Taking patient perspectives into consideration may be helpful, particularly in the premarket review of innovative devices intended to address unmet medical needs. In addition to meeting with patients, FDA should carefully consider the comments it received on the draft guidance prior to its implementation, and incorporate and revise the guidance as needed to address those comments.
Review Performance Goals
A common concern expressed by industry is that FDA takes too long to complete its premarket review. In this recommendation, FDA is proposing to “ramp-up” the percentage of submissions that will meet the stated review time goals during each of the years in the five year MDUFA time frame.
The length of the review time is often due to the number of deficiency letters a sponsor may receive. In this proposal, FDA states that, when it issues a deficiency letter, the letter will be based “upon a complete review of the submission and will include all deficiencies. Any subsequent deficiencies will be limited to issues raised by the information provided by the applicant in its response, unless FDA concludes that the initial deficiencies identified do not adequately address important new issues materially relevant” to the pending determination. Though FDA will still have the ability to send more than one deficiency letter, perhaps this goal will encourage FDA to do a very thorough review of the submission and consider all factors before sending the letter. Managers should carefully review proposed additional deficiency letters to ensure the reviewers are not raising new issues that could have been raised in the original letter, but, due to the reviewer’s own mismanagement or oversight, were not.

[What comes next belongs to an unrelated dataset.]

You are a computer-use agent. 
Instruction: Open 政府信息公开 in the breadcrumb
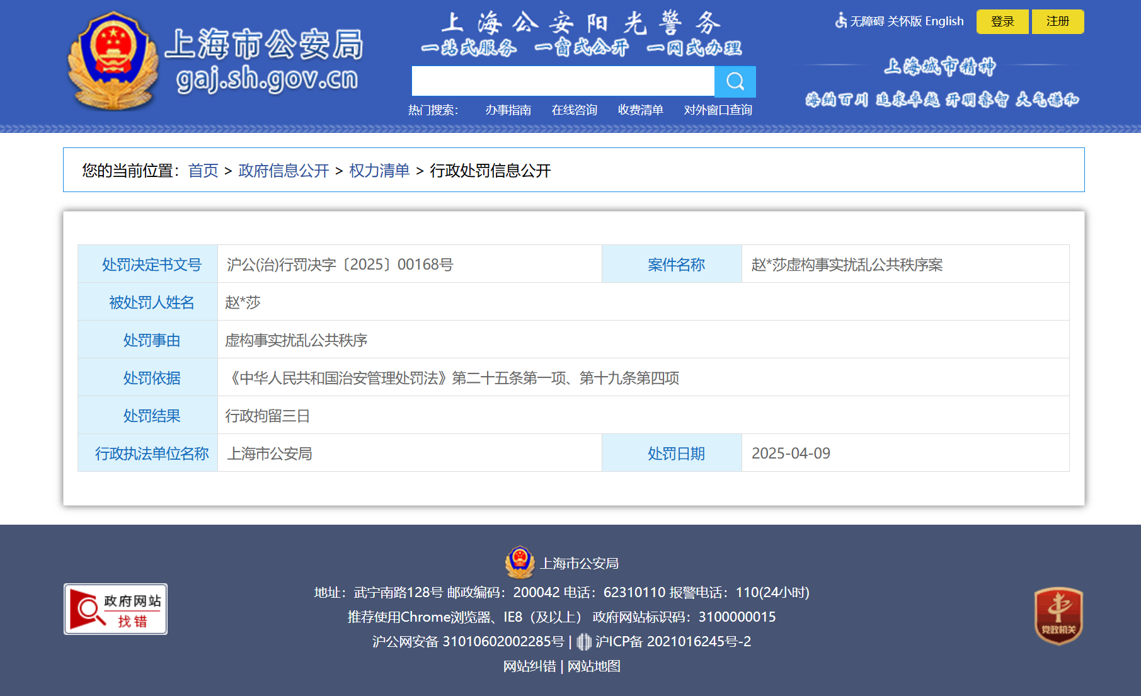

Independent Assessment of Review Process Management
FDA will award a contract to a private, independent consulting firm that will publish findings on high-priority recommendations within 6 months of the contract award, and will publish its final comprehensive findings and recommendations within 1 year of the contract award. FDA will publish an implementation plan within six months of receipt of each set of recommendations, and will then incorporate the findings and recommendations into its management of the premarket review program. Though on its face it seems like a good idea to have a third party assess the review process management, this idea is not completely dissimilar from FDA’s contract with the Institute of Medicine (“IOM”) to review the 510(k) program and provide recommendations. It is not clear that FDA has, at this time, implemented any of the recommendations provided by the IOM, and there is no guarantee that it will act differently with regard to the third party recommendations. Hiring a consulting group certainly will not have any short-term beneficial impact. While an outside assessment may be valuable, there are many ways in which this can become an exercise in generating a report that gets lots of attention but has no impact on actual practices.
The draft proposals appear intended to address several of the key concerns raised by industry about premarket review. As with all FDA proposals, only time will tell whether FDA will follow its own recommendations, and, if so, whether implementation of those recommendations will have the desired results.